# YOUR GOAL:
Repeat the lines of the material below exactly, beginning at the one with "Gastronom Ürünler (647, 1769)" and stopping after the last.

DATA TO PROCESS section start

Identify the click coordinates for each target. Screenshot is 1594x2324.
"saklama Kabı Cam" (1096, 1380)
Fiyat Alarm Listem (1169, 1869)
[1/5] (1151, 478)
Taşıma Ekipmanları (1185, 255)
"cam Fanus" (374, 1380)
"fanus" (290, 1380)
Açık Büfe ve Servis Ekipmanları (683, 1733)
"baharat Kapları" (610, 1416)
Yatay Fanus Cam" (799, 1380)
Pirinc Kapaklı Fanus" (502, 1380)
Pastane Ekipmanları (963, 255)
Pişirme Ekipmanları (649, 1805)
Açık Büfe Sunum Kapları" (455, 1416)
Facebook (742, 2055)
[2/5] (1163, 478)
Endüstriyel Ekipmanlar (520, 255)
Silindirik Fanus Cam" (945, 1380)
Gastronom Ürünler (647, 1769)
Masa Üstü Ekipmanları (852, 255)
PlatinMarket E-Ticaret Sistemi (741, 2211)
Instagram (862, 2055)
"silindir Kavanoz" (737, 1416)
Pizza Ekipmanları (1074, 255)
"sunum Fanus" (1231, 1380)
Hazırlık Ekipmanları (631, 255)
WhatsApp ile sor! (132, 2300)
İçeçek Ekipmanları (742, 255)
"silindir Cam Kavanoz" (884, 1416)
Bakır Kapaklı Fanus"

DATA TO PROCESS section end

# TASK RESPONSE:
Gastronom Ürünler (647, 1769)
Masa Üstü Ekipmanları (852, 255)
PlatinMarket E-Ticaret Sistemi (741, 2211)
Instagram (862, 2055)
"silindir Kavanoz" (737, 1416)
Pizza Ekipmanları (1074, 255)
"sunum Fanus" (1231, 1380)
Hazırlık Ekipmanları (631, 255)
WhatsApp ile sor! (132, 2300)
İçeçek Ekipmanları (742, 255)
"silindir Cam Kavanoz" (884, 1416)
Bakır Kapaklı Fanus"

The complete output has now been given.